Il se souvenait du retour de John après sa suspension et de ces mots qu'il avait prononcé ensuite : « Je ne peux pas te sauver, Randy, je n'en ai plus la force » Alors le monde s'était véritablement écroulé pour lui, il avait tout fait pour redevenir le Randy d'avant, celui que John aimé sauf que John ne l'aimait plus, il avait tout détruit une fois de plus, il avait ruiné son bonheur et celui de John simplement parce qu'il avait refusé de lui faire confiance et sa conscience qui l'avait taraudé pour qu'il cesse de boire, le harcelait toujours autant pour lui faire voir la réalité en face. Si on faisait le procès de leur couple maintenant, Randy plaiderait coupable, coupable d'avoir tout foutu en l'air, coupable de ne pas avoir su lui faire confiance au moment le plus critique mais il ne plaiderait pas coupable d'être un monstre car malgré tout ce qu'on pouvait dire sur lui, le plus cruel des deux avait été John à ce petit jeu-là.

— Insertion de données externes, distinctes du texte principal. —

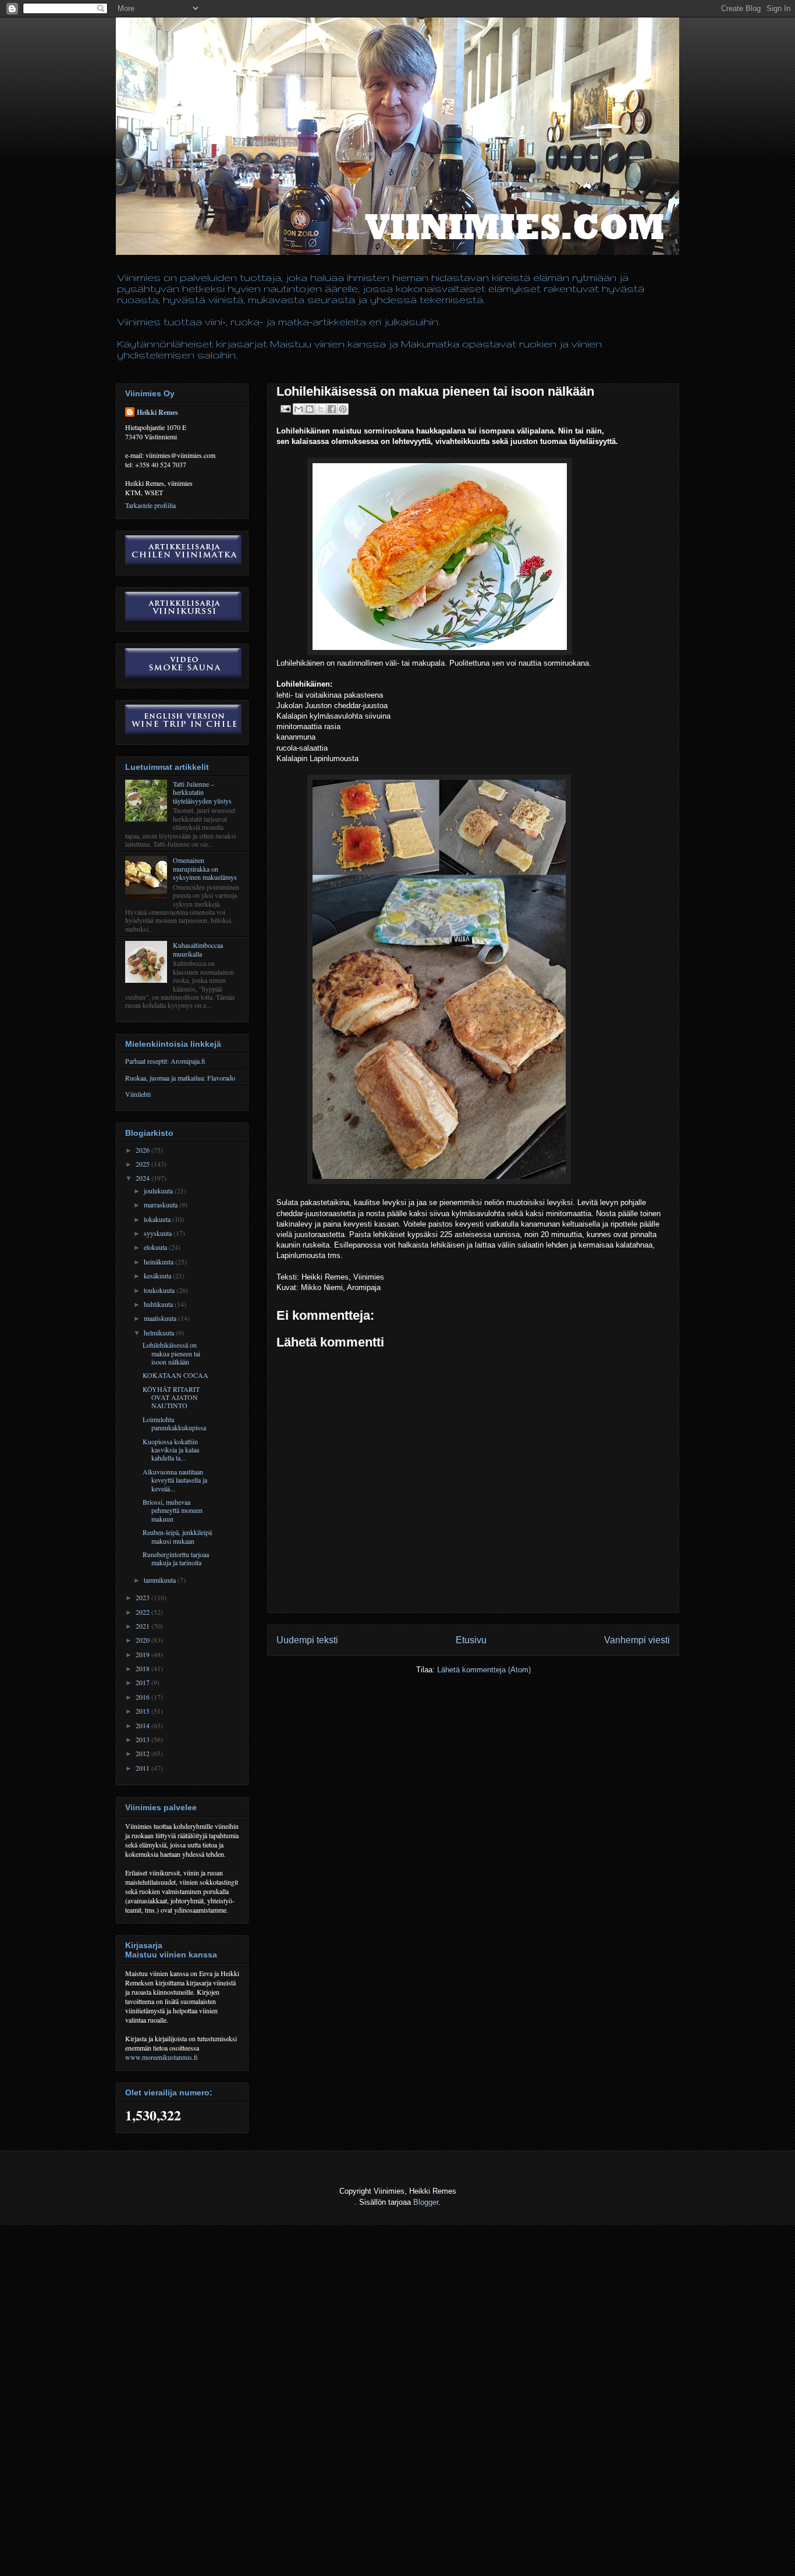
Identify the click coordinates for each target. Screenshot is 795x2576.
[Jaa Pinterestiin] (343, 409)
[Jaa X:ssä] (320, 409)
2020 (143, 1639)
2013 (143, 1739)
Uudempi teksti (307, 1640)
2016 (143, 1696)
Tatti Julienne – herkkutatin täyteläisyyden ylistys (202, 792)
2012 (143, 1753)
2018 (143, 1668)
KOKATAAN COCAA (175, 1375)
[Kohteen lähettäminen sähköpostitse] (298, 409)
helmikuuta (160, 1332)
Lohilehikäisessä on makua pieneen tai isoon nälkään (171, 1353)
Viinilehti (138, 1094)
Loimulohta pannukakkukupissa (174, 1423)
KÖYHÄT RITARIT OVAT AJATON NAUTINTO (171, 1397)
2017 (143, 1682)
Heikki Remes (157, 412)
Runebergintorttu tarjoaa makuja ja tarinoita (176, 1558)
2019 (143, 1654)
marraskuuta (161, 1204)
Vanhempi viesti (637, 1640)
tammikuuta (161, 1579)
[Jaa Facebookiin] (332, 409)
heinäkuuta (159, 1261)
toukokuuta (160, 1290)
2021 (143, 1625)
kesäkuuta (158, 1275)
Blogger (425, 2202)
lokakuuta (158, 1219)
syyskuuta (158, 1233)
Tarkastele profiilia (150, 505)
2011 (143, 1767)
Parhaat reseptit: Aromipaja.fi (165, 1060)
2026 (143, 1149)
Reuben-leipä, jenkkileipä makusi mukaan (177, 1536)
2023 (143, 1597)
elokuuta (156, 1247)
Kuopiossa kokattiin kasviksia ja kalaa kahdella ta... (171, 1450)
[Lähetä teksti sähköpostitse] (284, 408)
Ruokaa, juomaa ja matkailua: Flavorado (180, 1077)
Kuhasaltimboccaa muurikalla (198, 949)
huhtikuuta (159, 1304)
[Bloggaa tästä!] (309, 409)
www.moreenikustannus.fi (161, 2057)
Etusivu (471, 1640)
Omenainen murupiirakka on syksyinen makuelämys (205, 868)
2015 (143, 1710)
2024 (143, 1177)
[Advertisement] (212, 2547)
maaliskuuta (161, 1318)
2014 (143, 1725)
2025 (143, 1163)
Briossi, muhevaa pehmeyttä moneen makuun (173, 1510)
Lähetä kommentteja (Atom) (484, 1669)
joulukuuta (159, 1190)
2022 (143, 1611)
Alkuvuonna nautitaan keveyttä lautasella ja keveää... (175, 1480)
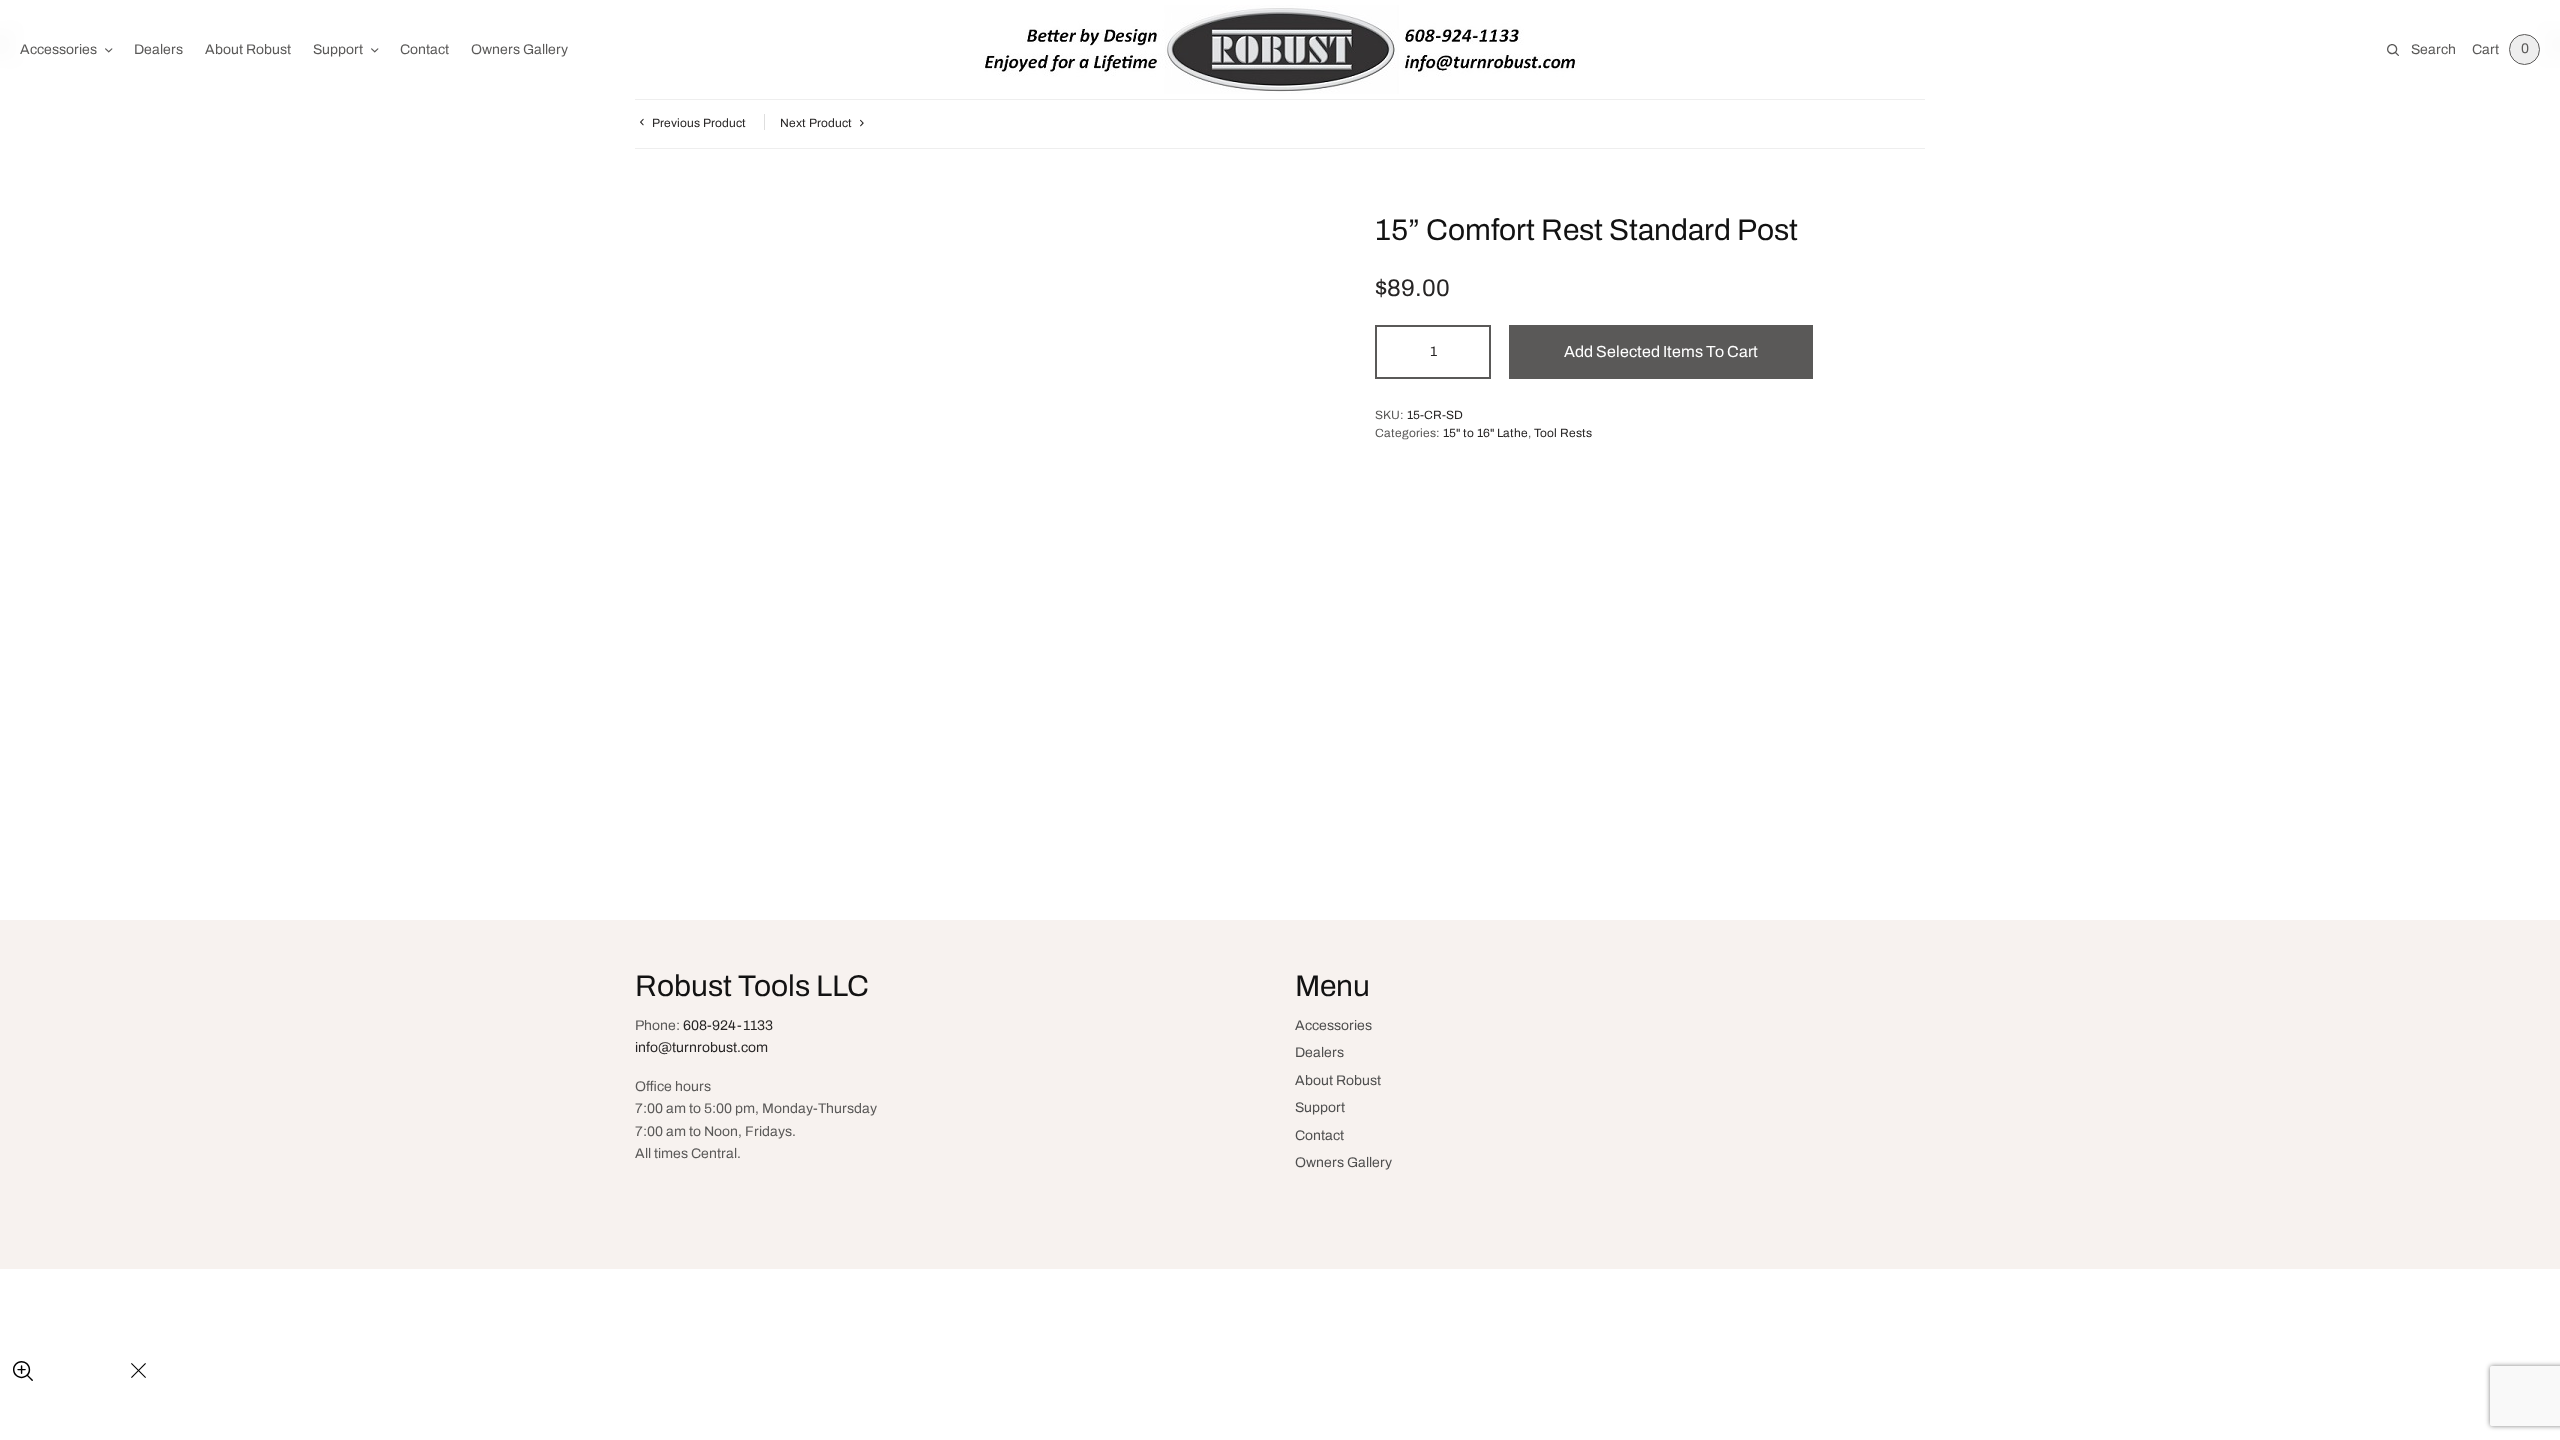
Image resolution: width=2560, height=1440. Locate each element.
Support (338, 49)
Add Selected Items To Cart (1661, 351)
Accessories (58, 49)
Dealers (158, 49)
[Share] (70, 1371)
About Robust (248, 49)
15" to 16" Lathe (1485, 433)
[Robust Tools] (1280, 49)
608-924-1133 (728, 1025)
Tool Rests (1563, 433)
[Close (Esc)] (138, 1371)
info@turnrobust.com (701, 1047)
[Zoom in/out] (22, 1371)
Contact (424, 49)
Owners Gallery (519, 49)
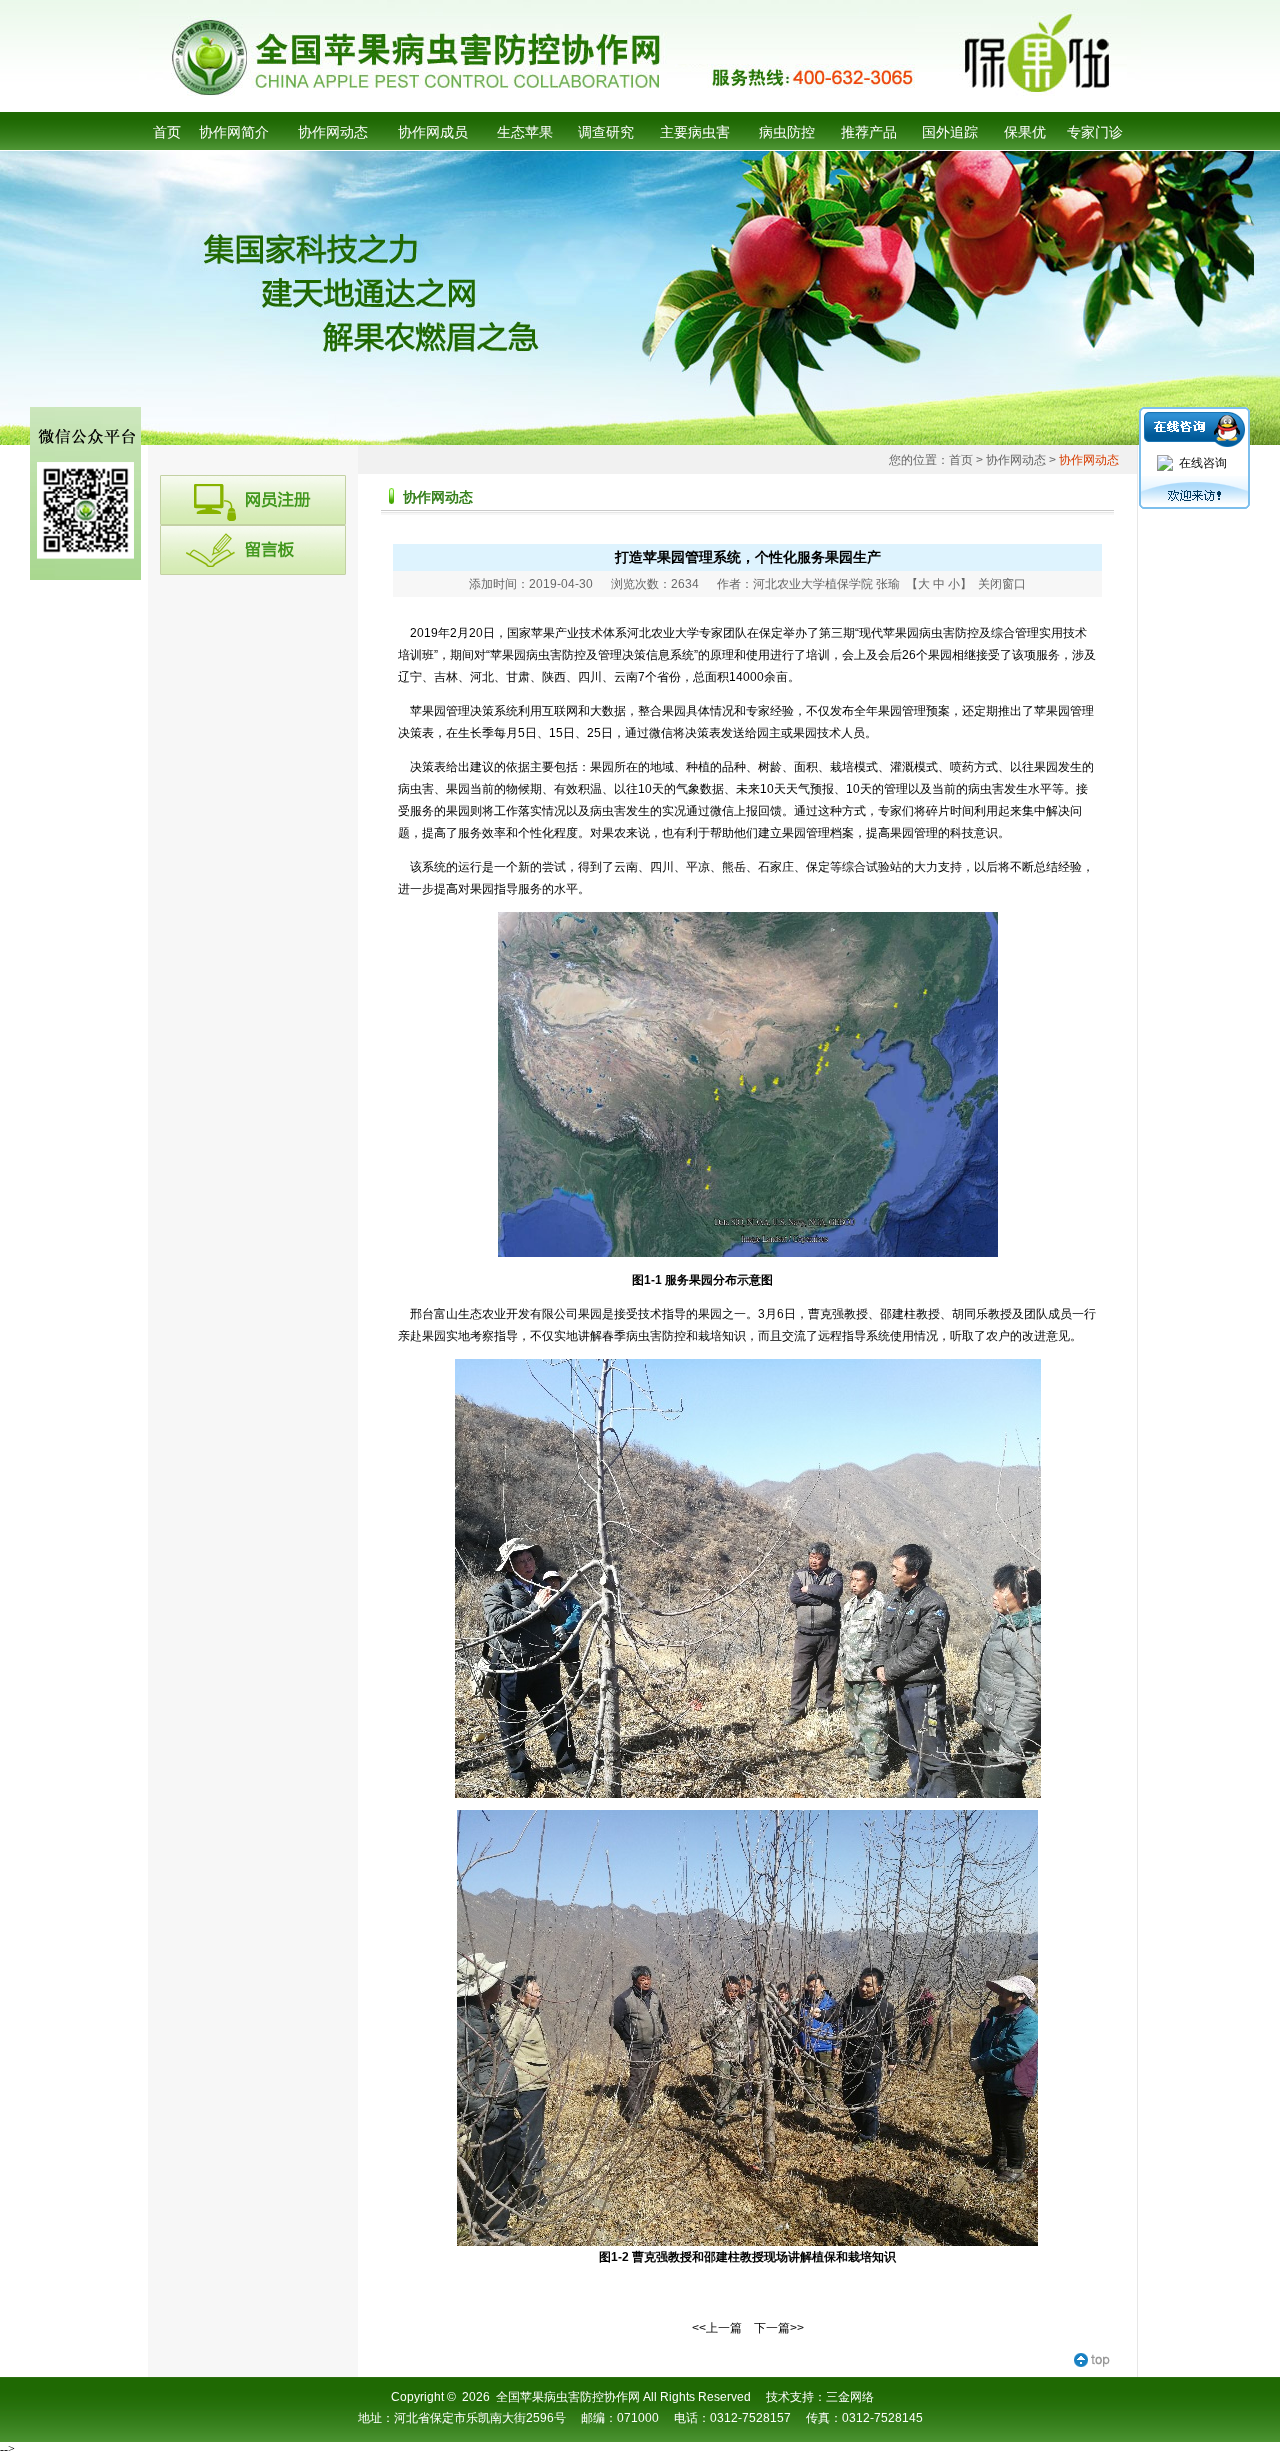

Et puis, alors qu'il croyait que tout était fini pour de bon, que cette fois, il n'y avait définitivement rien à sauver, John avait fait un pas vers lui, le premier d'une longue série de pas qu'il avait ensuite fait pour avoir le droit de revenir vers lui, son périple avait vite tourné en calvaire car la vipère refusait de se laisser blesser de nouveau, la confiance perdue de son entité était quasiment impossible à restaurer et il laissait toujours son instinct guider ses décisions dans ce genre de cas sauf que cette fois, la vipère prenait trop de place et refusait de lui laisser prendre la moindre décision par lui-même concernant John, elle le repoussait de toutes ses forces, physiques comme verbales et il était surpris de voir que John ne s'était pas encore entièrement brisé sous la violence de ses attaques alors que lui serait devenu complètement dingue si John l'avait soumis aussi longtemps au même traitement qu'il lui faisait subir depuis cette rencontre dans l'ascenseur.
John l'attendait sûrement encore dans la chambre, il ne lui en voudrait pas de lui avoir, encore fait du mal, non il s'en voudrait à lui, une fois de plus, de l'avoir poussé à devenir celui qu'il était désormais. Mais il aimait toujours John pas selon la définition qu'il avait donné mais il l'aimait quand même et si John l'aimait ne serait-ce que moitié de ce qu'il percevait, alors il devait lui donner une seconde chance en donnant une chance à leur couple.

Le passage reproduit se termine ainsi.